GRANO ARSO E LIEVITAZIONE CON GHIACCIO, PANE DEGLI ANGELI RISCOPRE ANTICHE CULTURE
L’AQUILA – Dal pane fatto con il grano arso alla ‘pinsa’ soffiata, l’antica focaccia romana impastata con il ghiaccio, fino al lievito madre alimentato con miele locale e purea di mele, quello di Sergio Muti e Tiziano Calvitti, titolari del forno aquilano Pane degli Angeli è un viaggio indietro nel tempo alla riscoperta di usanze antiche della cucina povera dei contadini di una volta.
Per gli Egizi, che nel 3500 a.C. scoprirono la fermentazione, il pane non era solo una fonte di cibo ma anche di ricchezza. La semplicità dei suoi ingredienti, farine di cereali con acqua e lievito madre, lo rendono un bene indispensabile che da secoli ha un posto fondamentale nella tradizione mediterranea e su ogni tavola che si rispetti.
I due interpreti di quella che è definita per eccellenza l’arte bianca della panificazione hanno voluto riscoprire culture antiche, abbandonate del tutto, o quasi, anche a causa dell’industrializzazione che usa farine troppo raffinate, lievitazioni brevi e additivi che abbassano drasticamente il livello qualitativo del prodotto.
Il grano arso è costituito dai chicchi di grano che rimanevano sul terreno dopo la bruciatura delle stoppe e che i braccianti agricoli, in tempi di povertà, chiedevano ai proprietari terrieri di recuperare con il rastrello per fare il pane dei poveri ma anche pasta e dolci.
“Usando in modo assoluto il grano arso, che oggi ha costi elevati, ne risulta un forte sapore di affumicato. Ecco perché noi ne utilizziamo una parte nell’impasto del pane ai sette cereali che ha un aroma delicato molto apprezzato dai nostri clienti”, svela Sergio a Virtù Quotidiane.

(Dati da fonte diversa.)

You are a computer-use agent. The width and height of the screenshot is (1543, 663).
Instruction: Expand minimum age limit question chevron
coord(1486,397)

Il termine ‘pinsa’ viene dal latino ‘pinsere’ che significa allungare, stendere. Una pizza condita con un filo d’olio e qualche chicco di sale ad alta digeribilità, squisita nella sua leggerezza, così come è fatta oggi dal forno Pane degli Angeli.

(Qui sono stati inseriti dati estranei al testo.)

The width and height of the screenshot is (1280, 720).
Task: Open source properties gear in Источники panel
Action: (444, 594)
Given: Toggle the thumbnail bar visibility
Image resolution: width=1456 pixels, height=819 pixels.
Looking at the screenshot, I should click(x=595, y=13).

“Gli antichi romani – racconta Sergio – impastavano le farine di allora, che non erano raffinate come quelle di oggi, con l’acqua gelata del Tevere. Il risultato era un impasto soffiato, morbido, elastico che si gonfiava con l’aria calda del forno fino a diventare una focaccia leggera e ariosa. Noi impastiamo la farina con il ghiaccio, questo perché l’impasto gira per più di mezz’ora nell’impastatrice e raggiungerebbe temperature troppo elevate, a 36 gradi infatti i fermenti della lievitazione muoiono. L’impasto raffreddato a circa 4 gradi, oltre a mantenere i lieviti in vita, viene infornato a circa 300 gradi con il risultato di una lievitazione esplosiva, soffice, fragrante e leggera”.

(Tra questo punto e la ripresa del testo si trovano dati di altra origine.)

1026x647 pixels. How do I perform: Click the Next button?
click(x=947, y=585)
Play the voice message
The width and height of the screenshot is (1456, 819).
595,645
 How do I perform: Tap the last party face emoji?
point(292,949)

“Oltre alla Solina, al grano Cappelli, la saragolla e farine prodotte localmente, utilizziamo il lievito madre auto prodotto – dice il fornaio – Nato con la farina, lo yogurt e il miele locale, periodicamente aggiungiamo al nostro lievito madre mele verdi frullate che oltre a rappresentare un ottimo nutrimento favoriscono un aroma particolare. Per il lavaggio, il lievito madre deve essere risciacquato periodicamente, utilizziamo acqua e miele, quattro cicli ogni sei ore, una garanzia per il risultato finale”.
La possibilità di panificare riscoprendo antiche ricette della cucina povera è diventata realtà nell’immediato post-terremoto del 2009, quando Sergio e Tiziano decidono di dare forma al loro sogno comune, aprire un forno dedicato alle vittime del sisma, alcune di famiglia. Da qui il nome Pane degli Angeli.
Guardia giurata per oltre venti anni, Sergio ha sempre avuto la passione per il pane e le farine, oggetto di studio e sperimentazioni casalinghe. Tiziano, panettiere per professione con la passione per la musica, decide di aprire un forno tutto suo perché rimasto senza più lavoro dopo la chiusura dello storico forno Trippitelli presso il quale lavorava. Nasce così Pane degli Angeli 307, il numero è quello delle vittime del sisma dell’Aquila meno due che si aggiunsero alla lunga lista solo qualche tempo dopo.
Alla domanda sul prodotto del cuore o di punta che dir si voglia, il panettiere Sergio risponde: “È come chiedere ad un padre qual è il figlio più bello”.